▶ **DATA RECORDS**
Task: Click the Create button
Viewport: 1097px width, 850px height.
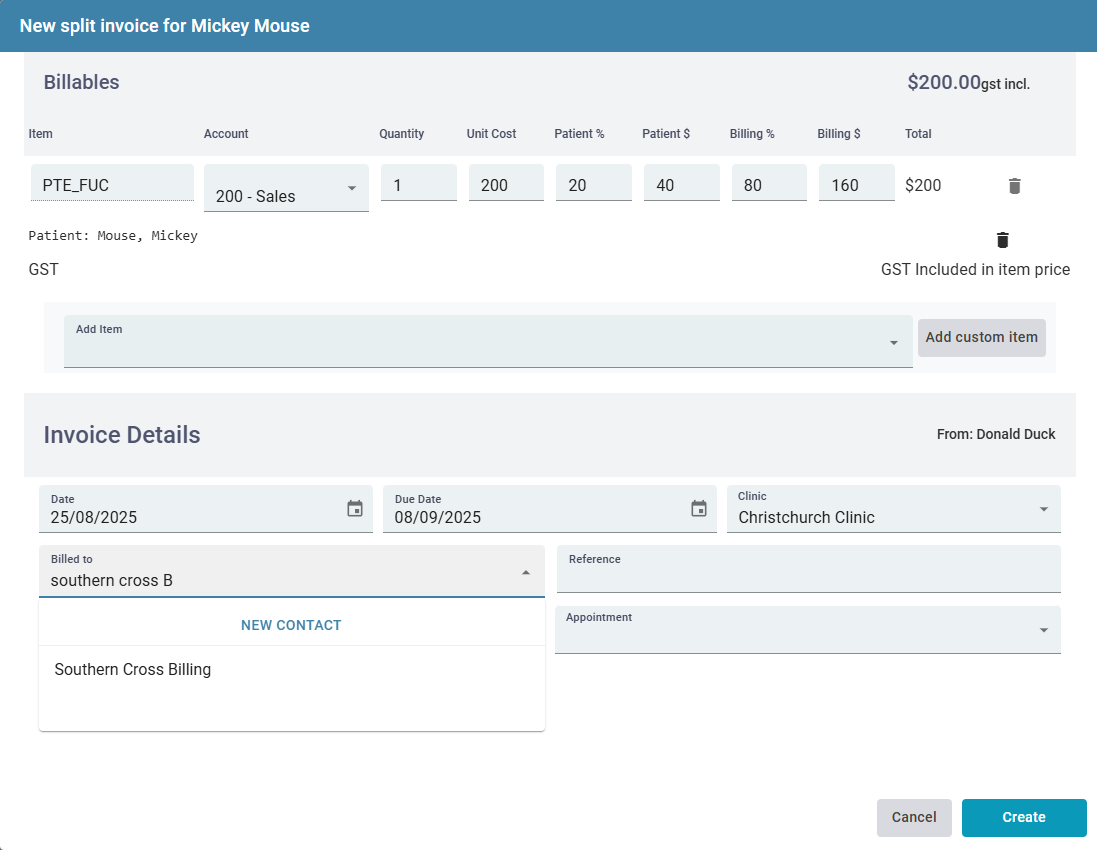Action: pos(1023,817)
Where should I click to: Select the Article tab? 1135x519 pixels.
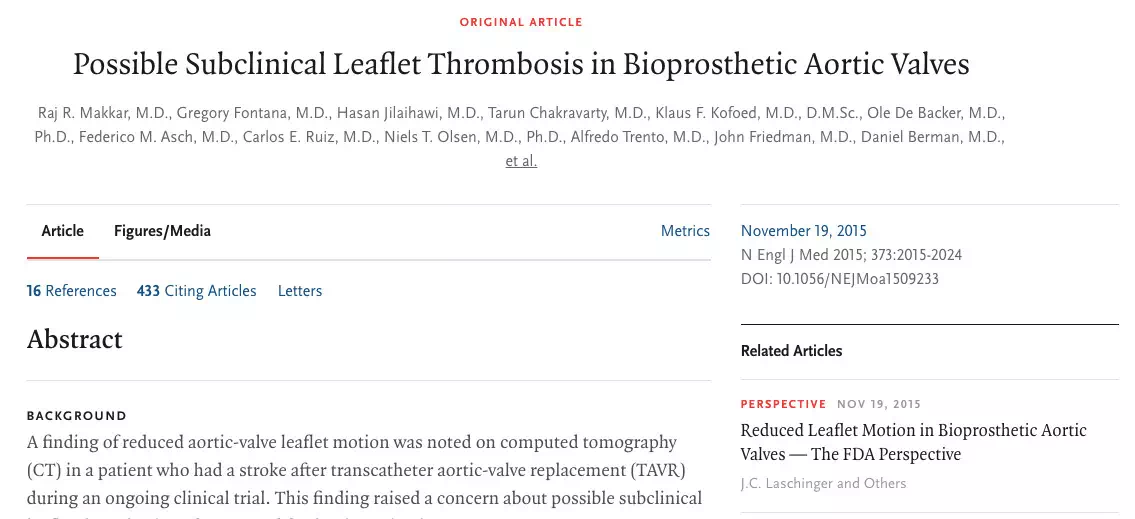(x=62, y=231)
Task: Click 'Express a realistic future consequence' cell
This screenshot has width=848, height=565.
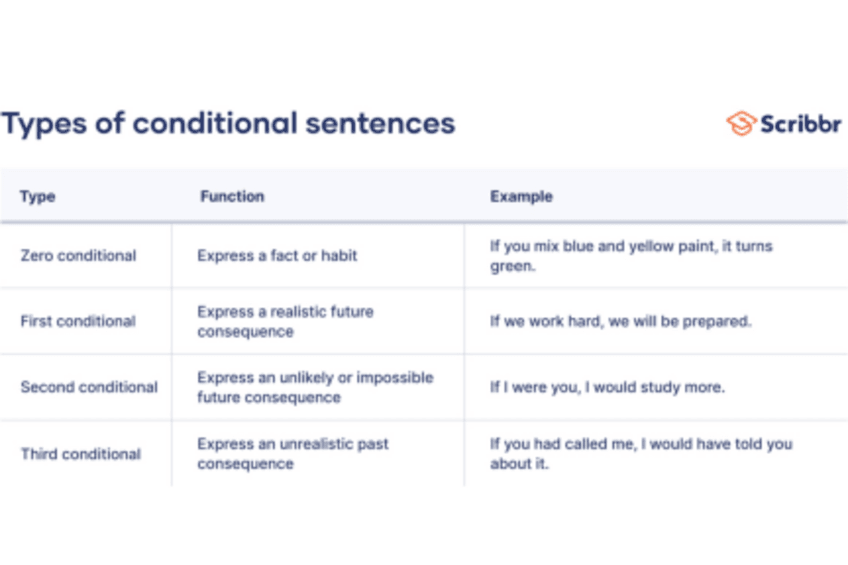Action: (x=285, y=322)
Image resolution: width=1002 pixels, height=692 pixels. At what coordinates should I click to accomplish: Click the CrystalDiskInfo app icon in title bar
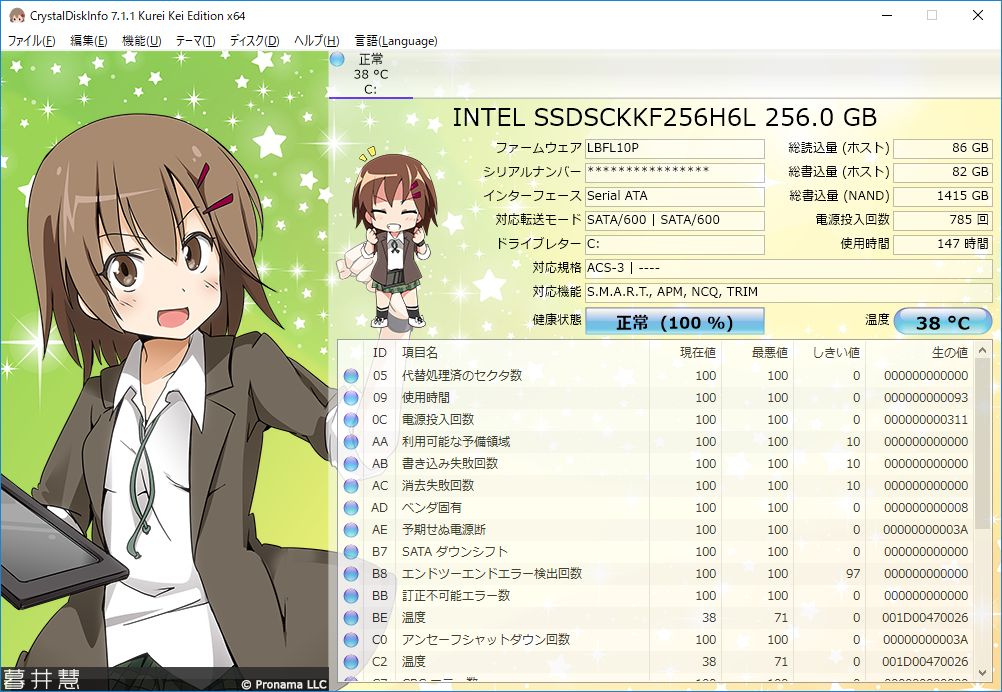(16, 16)
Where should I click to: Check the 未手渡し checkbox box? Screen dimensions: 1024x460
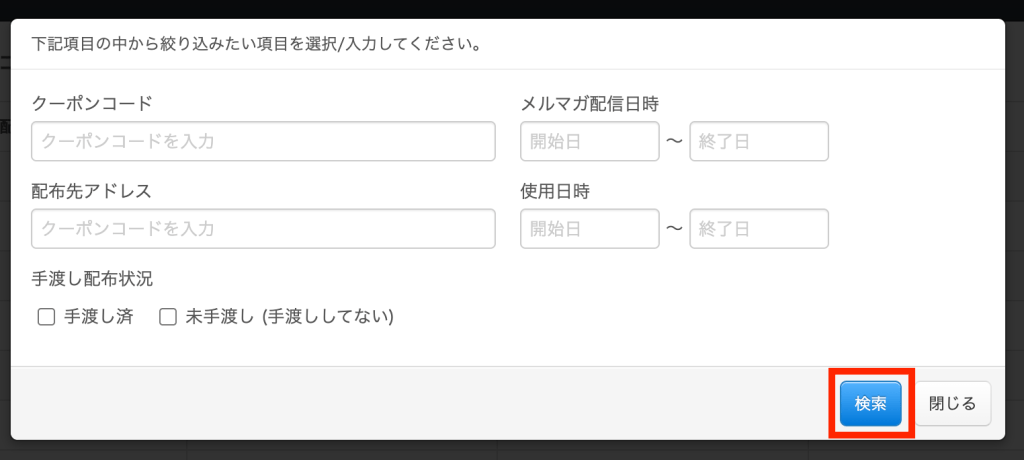pyautogui.click(x=168, y=317)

▶ **TASK INSTRUCTIONS**
Rewrite every line of the records above, keeping the requests as they are, but multiply each coordinate in the answers by 0.55 and round to the nearest whole number, with halves rounded up. Leave the pictures out of your answer.

▶ **PROBLEM SOLUTION**
Task: Click the Create button
Viewport: 1097px width, 850px height.
Action: pos(563,449)
Where should I click to: Select the Article tab? 1135x519 pixels.
(x=34, y=127)
Task: Click 'Express a realistic future consequence' cell
This screenshot has width=848, height=565.
Action: (x=157, y=177)
Image resolution: width=1002 pixels, height=692 pixels. At what coordinates should I click to accomplish: Click the CrystalDiskInfo app icon in title bar
(9, 9)
Where should I click to: Check the 未手渡し checkbox box? Screen dimensions: 1024x460
pyautogui.click(x=92, y=174)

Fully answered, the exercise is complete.